[[ Data, beginning ]]

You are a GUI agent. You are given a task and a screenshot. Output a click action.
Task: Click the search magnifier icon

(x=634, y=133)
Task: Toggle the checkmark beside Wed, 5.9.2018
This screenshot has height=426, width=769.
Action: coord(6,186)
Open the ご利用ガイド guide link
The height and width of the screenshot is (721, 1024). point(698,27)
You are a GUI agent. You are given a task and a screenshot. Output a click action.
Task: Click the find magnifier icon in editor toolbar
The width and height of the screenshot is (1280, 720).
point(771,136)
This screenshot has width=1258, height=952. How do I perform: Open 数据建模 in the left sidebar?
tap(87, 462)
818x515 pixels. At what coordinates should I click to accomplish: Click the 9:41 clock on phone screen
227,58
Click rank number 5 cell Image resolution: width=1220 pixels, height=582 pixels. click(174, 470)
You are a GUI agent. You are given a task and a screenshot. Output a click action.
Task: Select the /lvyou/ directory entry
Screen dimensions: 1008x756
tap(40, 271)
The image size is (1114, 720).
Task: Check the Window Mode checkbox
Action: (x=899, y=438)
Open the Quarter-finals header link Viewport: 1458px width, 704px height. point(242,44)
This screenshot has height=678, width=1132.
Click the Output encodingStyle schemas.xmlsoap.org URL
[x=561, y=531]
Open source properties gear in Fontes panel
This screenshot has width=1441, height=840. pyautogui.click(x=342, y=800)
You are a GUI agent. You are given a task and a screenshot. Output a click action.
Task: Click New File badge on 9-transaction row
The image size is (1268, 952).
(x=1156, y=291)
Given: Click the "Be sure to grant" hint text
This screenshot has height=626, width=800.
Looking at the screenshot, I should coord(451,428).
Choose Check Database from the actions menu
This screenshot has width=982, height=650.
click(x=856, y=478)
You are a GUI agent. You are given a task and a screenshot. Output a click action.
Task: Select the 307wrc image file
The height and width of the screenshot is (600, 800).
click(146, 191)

[[ Data, end ]]

◆ **Exercise prompt**
Exactly the lines from the one containing "The width and" through the end of the records should be reproduced, and no others.

◆ **Completed task**
The width and height of the screenshot is (1280, 720).
point(771,136)
This screenshot has width=1258, height=952. How do I perform: Open 数据建模 in the left sidebar?
tap(87, 462)
818x515 pixels. At what coordinates should I click to accomplish: Click the 9:41 clock on phone screen
227,58
Click rank number 5 cell Image resolution: width=1220 pixels, height=582 pixels. click(174, 470)
You are a GUI agent. You are given a task and a screenshot. Output a click action.
Task: Select the /lvyou/ directory entry
Screen dimensions: 1008x756
tap(40, 271)
The image size is (1114, 720).
Task: Check the Window Mode checkbox
Action: (x=899, y=438)
Open the Quarter-finals header link Viewport: 1458px width, 704px height. point(242,44)
This screenshot has height=678, width=1132.
Click the Output encodingStyle schemas.xmlsoap.org URL
[x=561, y=531]
Open source properties gear in Fontes panel
This screenshot has width=1441, height=840. pyautogui.click(x=342, y=800)
You are a GUI agent. You are given a task and a screenshot. Output a click action.
Task: Click New File badge on 9-transaction row
The image size is (1268, 952).
(x=1156, y=291)
Given: Click the "Be sure to grant" hint text
This screenshot has height=626, width=800.
Looking at the screenshot, I should coord(451,428).
Choose Check Database from the actions menu
This screenshot has width=982, height=650.
click(x=856, y=478)
You are a GUI agent. You are given a task and a screenshot. Output a click action.
Task: Select the 307wrc image file
The height and width of the screenshot is (600, 800).
click(146, 191)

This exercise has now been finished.